Dr. Norly Germain serves as the Executive-Director of “Hope and Change for Haiti” since November 2016. Born and raised in Haiti by a single mother, Dr. Germain experienced a difficult childhood as the accessibility to basics needs was extremely limited to him. He grew up in a village where sturdy houses, access to clean water, electricity, road infrastructure, transportation means, groceries stores or markets were nonexistent. There were only one elementary school and one dispensary for a population of 6000 people. He could barely have access to a daily hot meal. Despite all the hardships he endured, he kept his focus on education until he completed his college degree in Haiti before he moved to France to pursue his master and PhD degree.
Dr. Germain is well-known for his knowledge regarding the complexity of Haiti and the challenges encounter by Non-governmental Organizations (NGOs) to succeed in Haiti. Based on his experience in working with multiple NGOs and his research/study field on creating sustainable development in Haiti, he is able to develop a contextual working model that he wants to implement in his home country in order to bring effective and sustainable change to the Haitian population.

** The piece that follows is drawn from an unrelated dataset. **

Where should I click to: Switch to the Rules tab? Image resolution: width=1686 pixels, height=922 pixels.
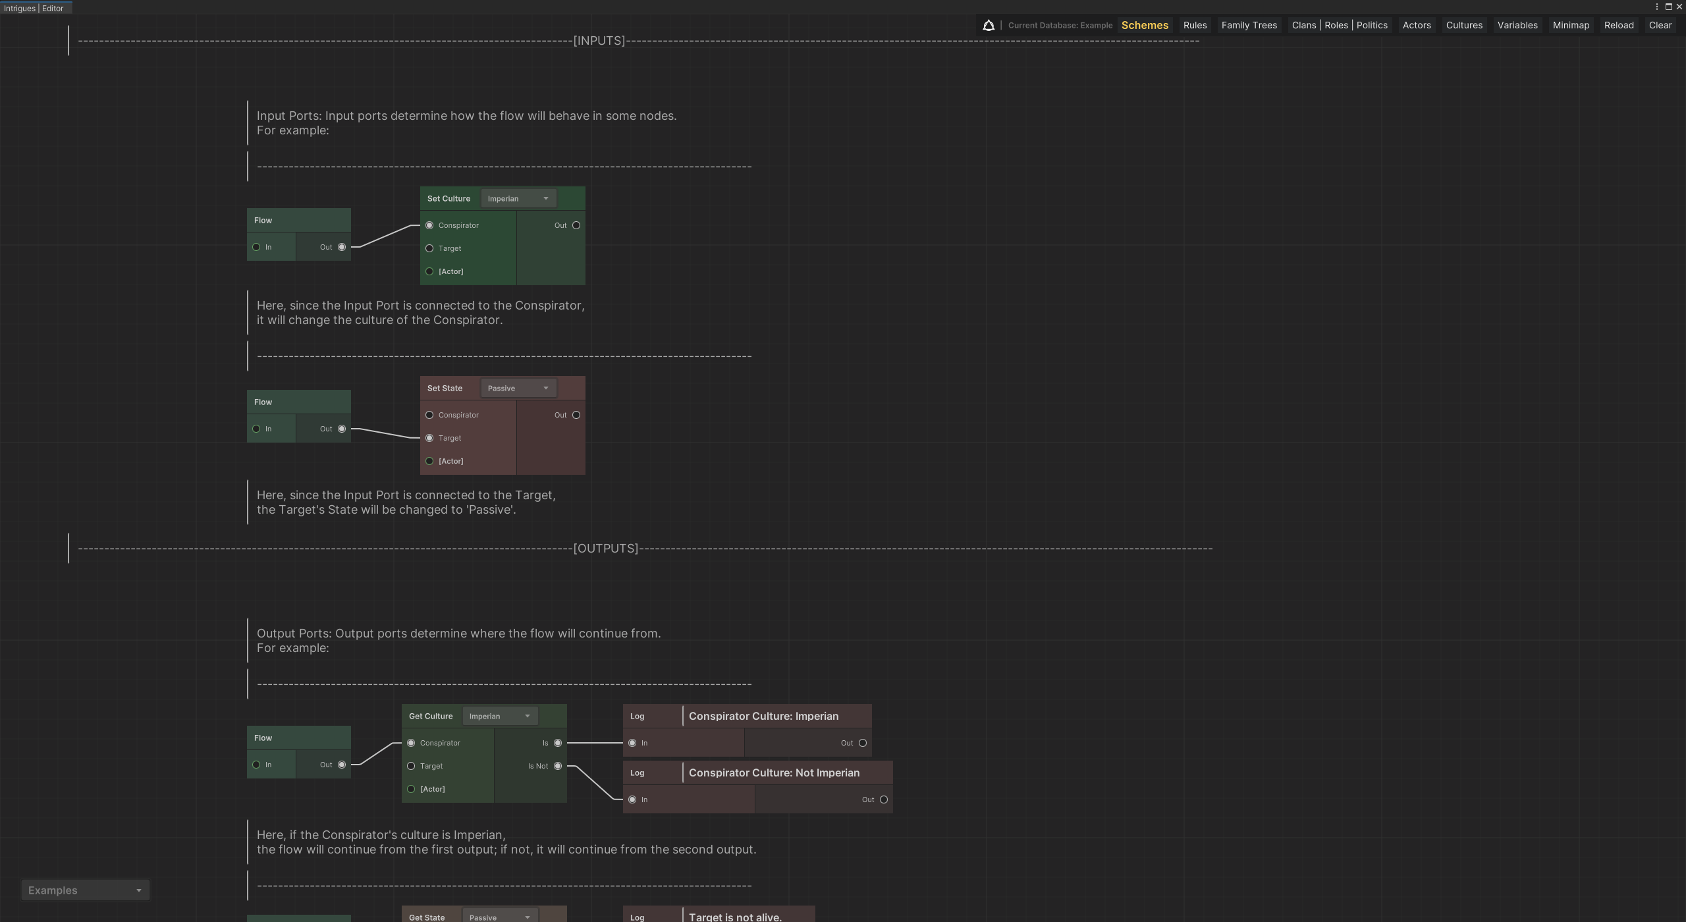[x=1195, y=25]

After working in Haiti between 2002 and 2009 in the industrial field and Quisqueya University, he seeks to use now his vision and his leadership to help “Hope and Change for Haiti” advances its mission in bringing hope and change to the Haitian population. Dr. Norly Germain, a PhD holder in Industrial Engineering with a specialization in healthcare management in developing countries, works as an adjunct Math professor at the University of Rhode Island, Johnson & Wales University and the Community College of Rhode Island. Over the last 12 years, he has given multiple talks and conferences on the reasons why humanitarians groups have failed in Haiti. Dr. Germain is a Kingian Nonviolence trainer, and advocate for tolerance, peace, equality and justice. He is an active member of NAACP (National Association for Advancement of Colored People), and the Cranston Action Network (CAN). Dr. Germain believes that anyone can be an agent of change. “One’s may not be capable to change the world, but one person can make a difference that would positively affect someone’s life forever”.